Paper short abstract
Becker’s economic model of fertility explains fertility decision through a quantity–quality trade-off driven by rising incomes and the increasing cost of investing in children. This paper extends Becker’s framework by foregrounding care responsibilities as central to fertility decisions.
Paper long abstract
Becker’s economic model of fertility explains declining birth rates through a quantity–quality trade-off, where rising incomes and returns to human capital increase the cost of children. While influential, this framework treats childrearing primarily as a financial investment decision and under-theorises the role of care as a binding constraint on reproductive behaviour.
This paper extends Becker’s fertility model by explicitly incorporating care responsibilities—including childcare, eldercare, and unpaid domestic labour—as central determinants of fertility outcomes. Using household-level evidence from India, the analysis shows that reproductive decisions are shaped not only by income and education, but by the availability of care support systems that reduce the time and physical burden of reproduction. Historically, extended family networks—particularly elderly household members—played a critical role in subsidising care work. However, demographic ageing, migration, and the erosion of joint-family arrangements have weakened these informal care institutions.
At the same time, public provision of care remains limited, uneven, and poorly aligned with women’s labour market participation.
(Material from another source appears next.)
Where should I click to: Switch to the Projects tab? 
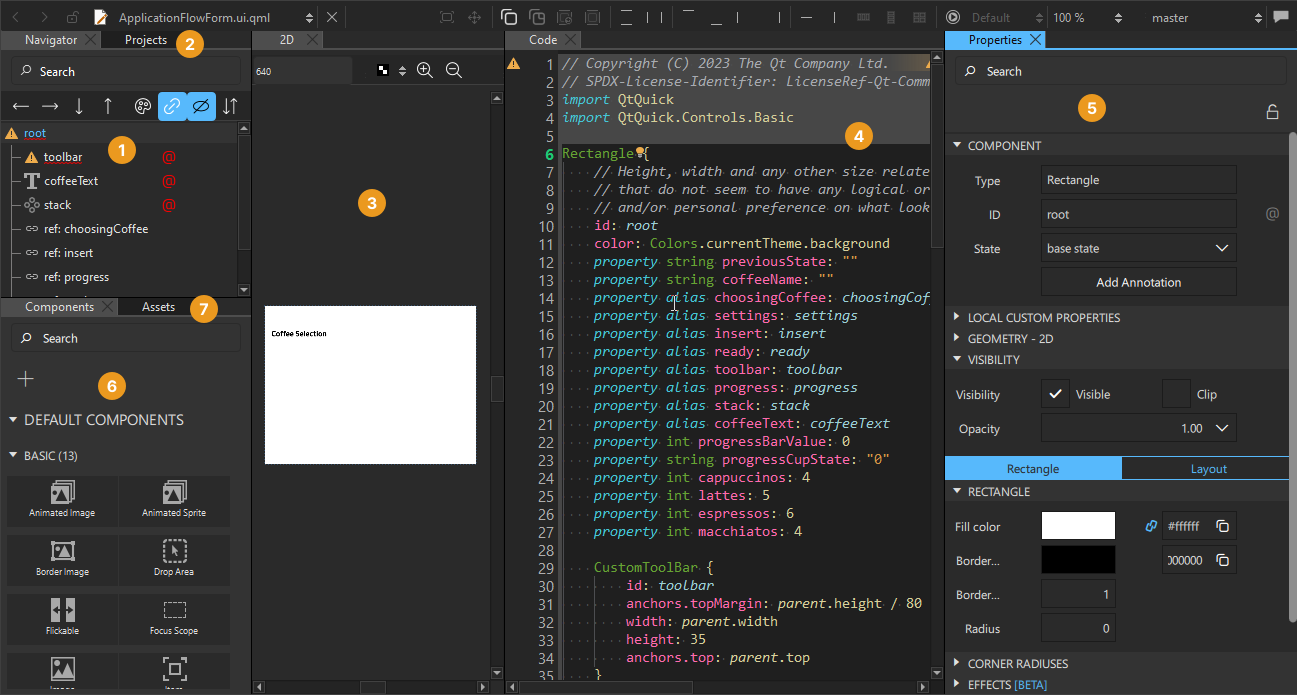146,40
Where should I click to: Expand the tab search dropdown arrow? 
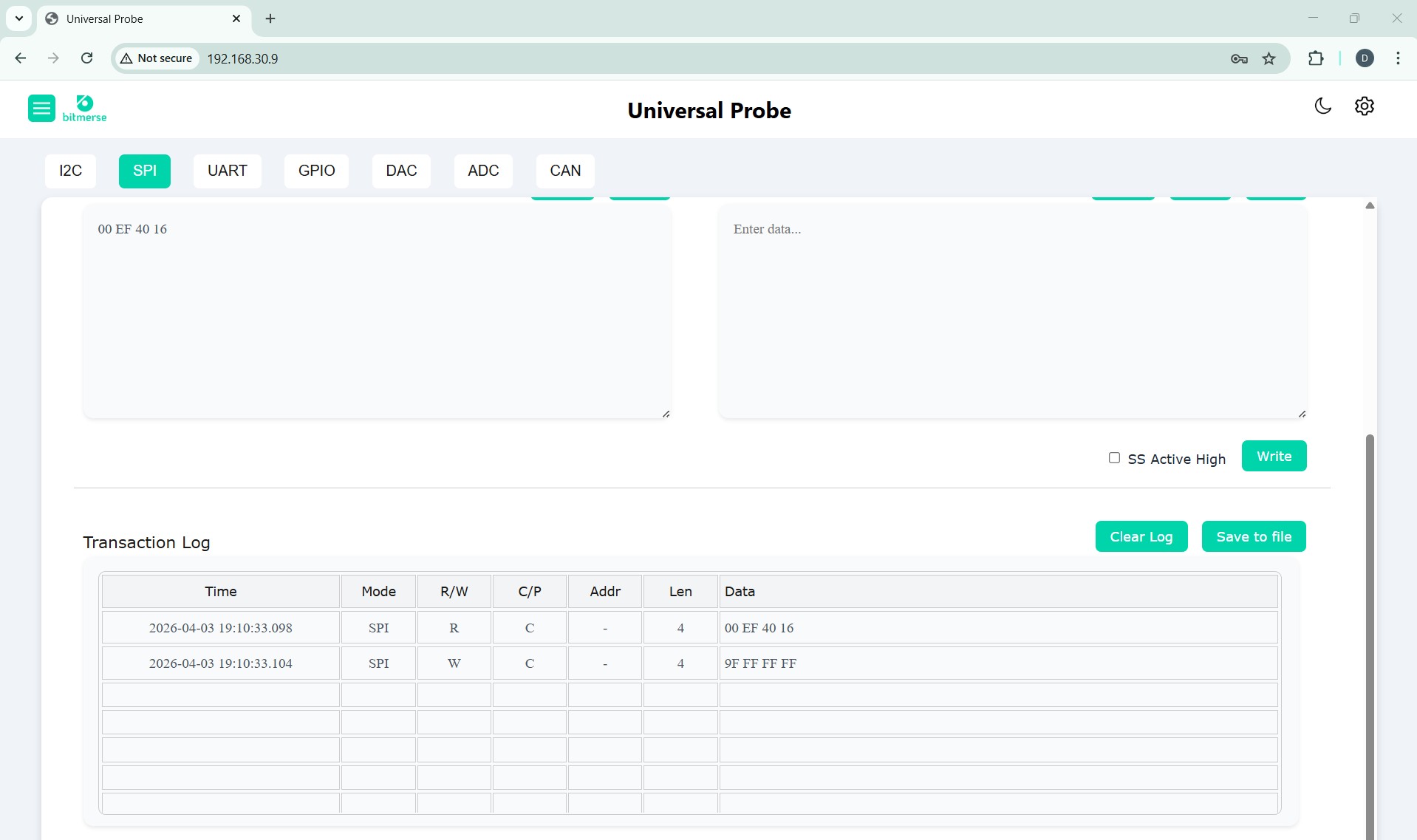tap(19, 18)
The resulting care deficit increases the effective cost of childbearing beyond what is captured in standard Beckerian models, contributing to declining fertility even among households that do not face financial constraints in the conventional sense.
By bringing care explicitly into the economic analysis of fertility, this paper reframes reproductive outcomes as responses to time scarcity and care infrastructure failures rather than solely to preferences or income effects. The findings suggest that addressing fertility decline requires rethinking care provision as a collective responsibility, rather than treating reproduction as a private household decision.